WHAT TO DO
Rewrite the records from their start up to and including the line containing "tap(61, 37)", replacing "screenshot" with "screen capture" throughout and leaving everything else unchanged.

DATA

===

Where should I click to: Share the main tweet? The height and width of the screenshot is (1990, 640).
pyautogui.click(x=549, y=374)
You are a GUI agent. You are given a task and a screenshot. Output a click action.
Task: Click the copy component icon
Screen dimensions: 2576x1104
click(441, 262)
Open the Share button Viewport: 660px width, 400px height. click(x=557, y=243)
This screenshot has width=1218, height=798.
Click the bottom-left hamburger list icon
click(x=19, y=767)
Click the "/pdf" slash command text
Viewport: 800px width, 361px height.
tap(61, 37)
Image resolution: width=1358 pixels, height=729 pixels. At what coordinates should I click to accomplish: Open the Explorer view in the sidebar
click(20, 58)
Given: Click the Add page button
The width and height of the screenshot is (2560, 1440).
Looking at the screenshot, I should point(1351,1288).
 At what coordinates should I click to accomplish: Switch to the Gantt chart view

===

ANSWER TO THE TASK
Where should I click to: Share the main tweet? The height and width of the screen capture is (1990, 640).
pyautogui.click(x=549, y=374)
You are a GUI agent. You are given a task and a screen capture. Output a click action.
Task: Click the copy component icon
Screen dimensions: 2576x1104
click(441, 262)
Open the Share button Viewport: 660px width, 400px height. click(x=557, y=243)
This screen capture has width=1218, height=798.
Click the bottom-left hamburger list icon
click(x=19, y=767)
Click the "/pdf" slash command text
Viewport: 800px width, 361px height.
tap(61, 37)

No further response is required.